If an employee’s work results in any damages for the company or a client, the employee may be liable for civil suits to recoup any damages incurred during their employment. It can be difficult to calculate the impact of an employee’s actions on a company’s bottom line, so these civil suits can quickly get ugly because employers can try to pin poor performance on individuals who have broken company policy.
You could go to jail.
Lying about military history can have severe consequences. The Stolen Valor Act of 2005 (https://en.wikipedia.org/wiki/Stolen_Valor_Act_of_2005) sets penalties of up to six months in prison for lying about past military service. Texas resident Carlos Felipe Luna-Gonzalez was jailed in 2014 (https://www.navytimes.com/news/your-navy/2014/11/12/former-sailor-accused-of-pretending-to-be-navy-seal/) for falsely claiming to have served as a Navy SEAL.
The repercussions of faking employment verification go far beyond an employee’s missing out on a new opportunity or loan. Lying about your work history can tarnish your reputation for good, especially in smaller industries where word travels fast.
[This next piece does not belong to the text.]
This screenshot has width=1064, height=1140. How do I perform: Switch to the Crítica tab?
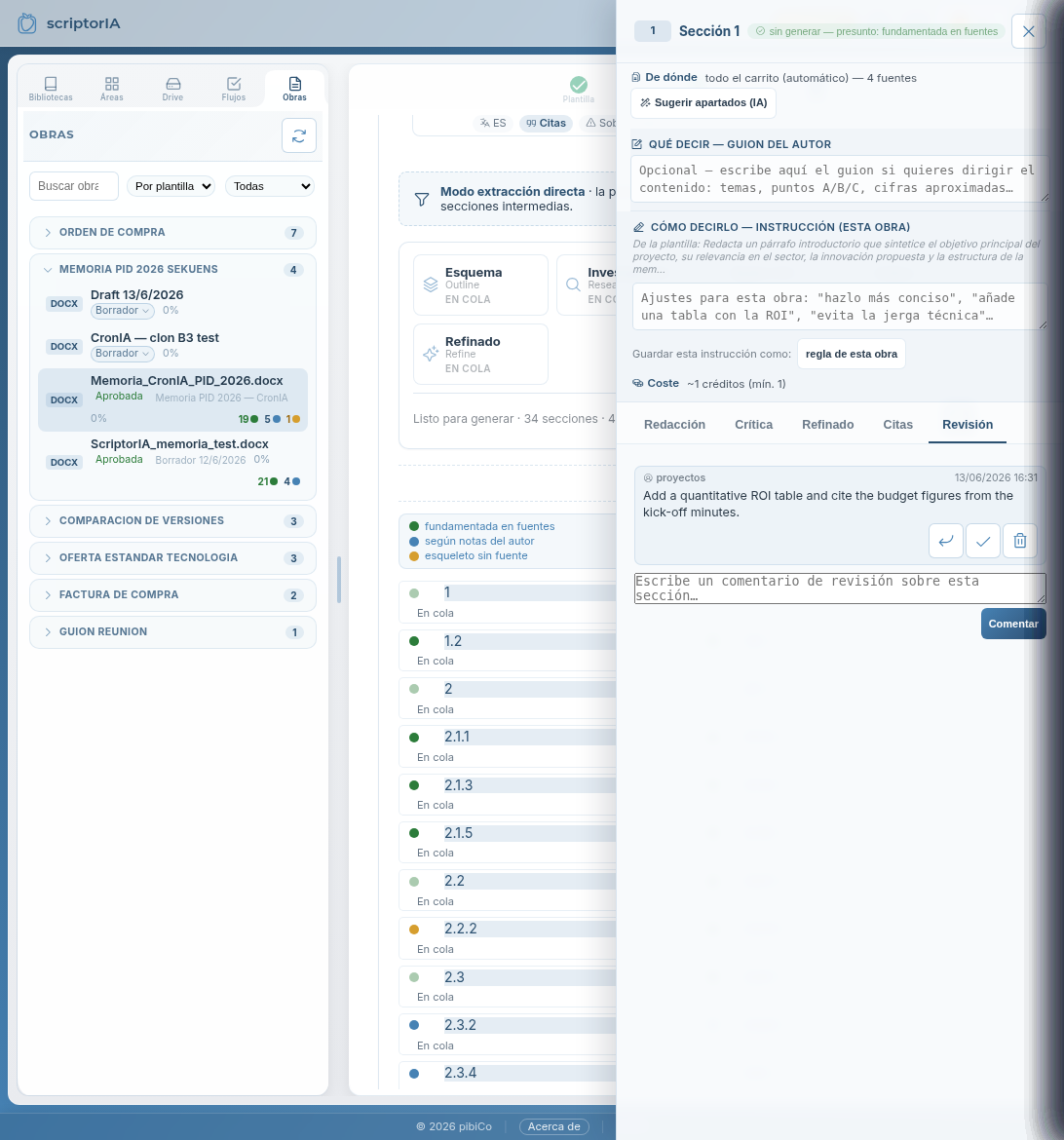753,425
Fake employment verification isn’t worth it
The risks associated with faking employment information during the employment verification process far outweigh the possible benefits. You may end up taking on a loan or other financial obligation that you’re unable to service, or you might secure a job for which you’re unqualified. Fake employment verification services abound, but employers and other third parties are becoming more wary of false representation, so it’s likely that even the most careful scammers will get caught. If you’re considering faking your employment verification, leaving unsuccessful past employment off of your resume is as far as you should go. Otherwise, you may face severe consequences.